Nonetheless some of the function names do have a certain kind of strange beauty, which the strstr() vowel-evacuated standard C library rather lacks. For example

COALESCE(ColumnName, ReplacementValue)

sounds like something that happens to null values if they are left out too long in the sun. And so it proves.

The early years of SQL were unhappily mostly taken up with fierce, unproductive disputes regarding which level of normal form was appropriate for practical database design. There was a period when admitting that one only designed one's tables to anything less than the ultra-strict Seventh Normal Form ('values of attributes in a string column not allowed to rhyme, grasshopper') was a social faux pas equivalent to being caught pinching the Pick 'n' Mix in Woolworths.

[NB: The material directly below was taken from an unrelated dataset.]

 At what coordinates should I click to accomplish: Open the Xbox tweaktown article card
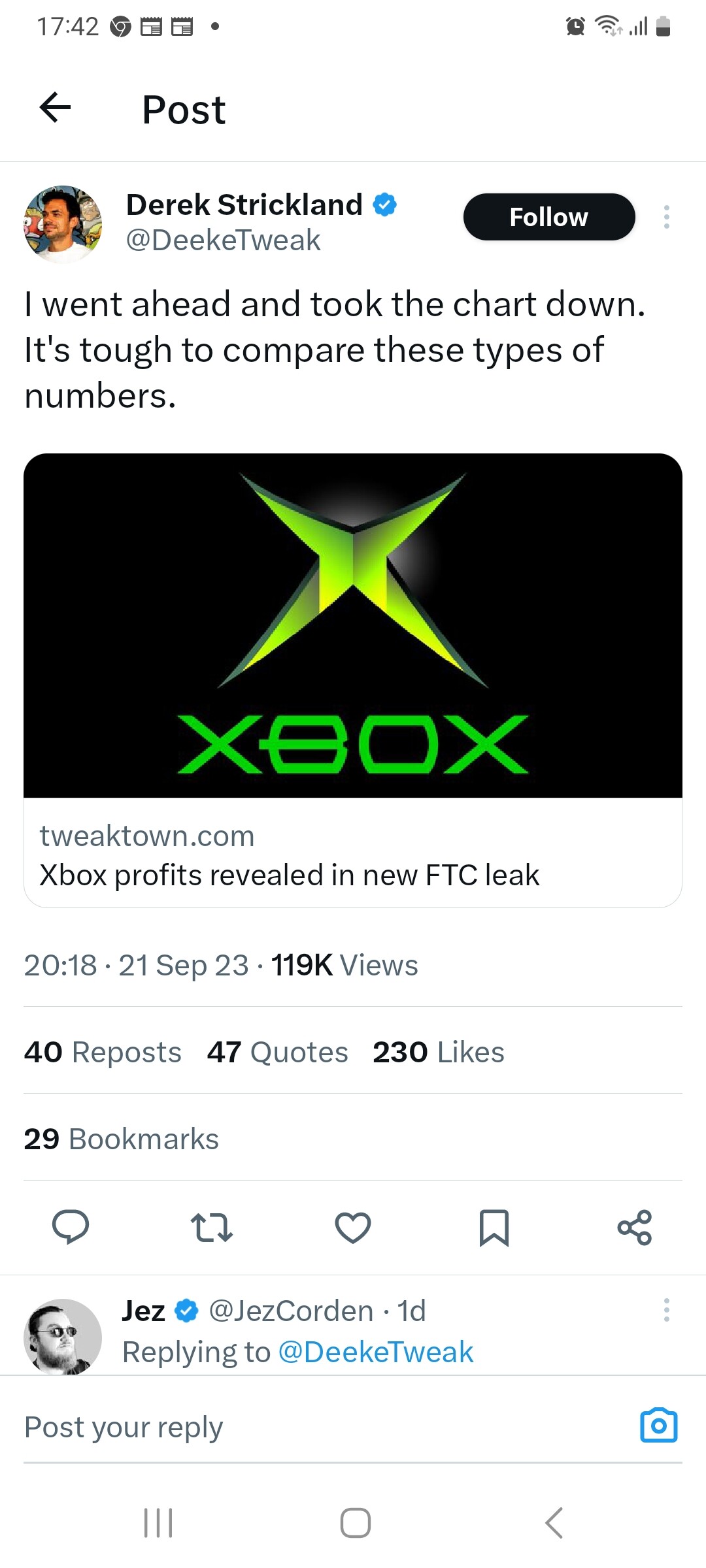coord(353,680)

I will draw a veil over those unhappy times, and also over some of the escapades of the rather excitable denormalisation movement, which famously climaxed in the so-called 'Six O'Clock News incident', with one of their members humiliatingly being sat on by Nicholas Witchell.

SQL, the language

SQL is not without visionary simplifications of the kind that underlie all great programming languages. Whereas lesser parsers report a range of errors in the code fed to them, a strictly standard SQL may only report one:

error near ","

which was cunningly devised to be true-ish under nearly all circumstances.

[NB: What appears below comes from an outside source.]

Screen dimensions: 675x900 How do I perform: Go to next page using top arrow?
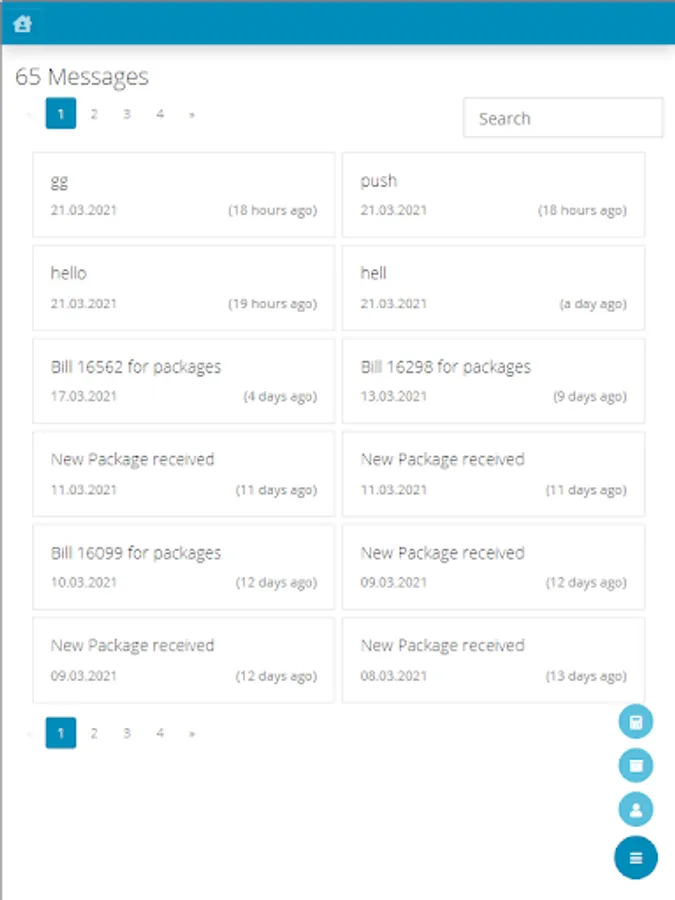click(x=191, y=114)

(Most real-life RDBMSes do not adhere to this rule, but nonetheless stick to the spirit of error concealment. A colleague thoughtlessly named a column Address Id (sic), and in due course received the brusque and baffling warning

JOIN operator not supported

whereas what was actually meant was, of course,

Don't put spaces in column names you dork

He complained bitterly about this, but I cannot agree. Twenty-first century programmers are already ridiculously feather-bedded. Mutter mutter grump.)

Those of you familiar with modern exception-handling will now be wondering if SQL has an EXCEPT keyword. Certainly it does. However, there are two minor problems:

  1. The version of SQL you are using doesn't implement it
  2. It has nothing to do with exceptions.

Devised as part of SQL's cap-doffing to set theory, and of course the late Dr John Venn and his marvellous diagrams, EXCEPT is a sibling operator to the more familiar UNION; the former differing from the latter only in the detail that pretty well nobody knows what it means, and those who do know what it means don't use it.

In fact, great swathes of the SQL standard are unimplemented in actual RDBMSs. SQL standards define features that aren't implemented in the same way that Lieutenant Scheisskopf cancelled non-existent parades in Catch-22. So much lives below the water line of implementation, the language is an ISO iceberg. For example:

  • CHECK constraints - you were supposed to be able to include SELECT statements in them. Bet your database software doesn't allow this.
  • MERGE - combines UPDATE and INSERT, in the same way truth and justice may be combined to produce the superior concept of  'trustice'.
  • Collection types - declare your columns to be arrays and multisets, a nod to the objects craze of the early 1990s.
  • CUBE and ROLLUP - a nod to the data warehousing craze of the late 1990s.
  • A formidable wodge of XML stuff you wouldn't touch with a proverbial - a nod to the XML craze of the early 2000s
  • WIDTH_BUCKET - no idea what it is supposed to do; just liked the name.

This is but a tiny proportion of what your relational database probably doesn't offer you. Cheer up. At least this way you don't waste time thinking of ways to use this stuff.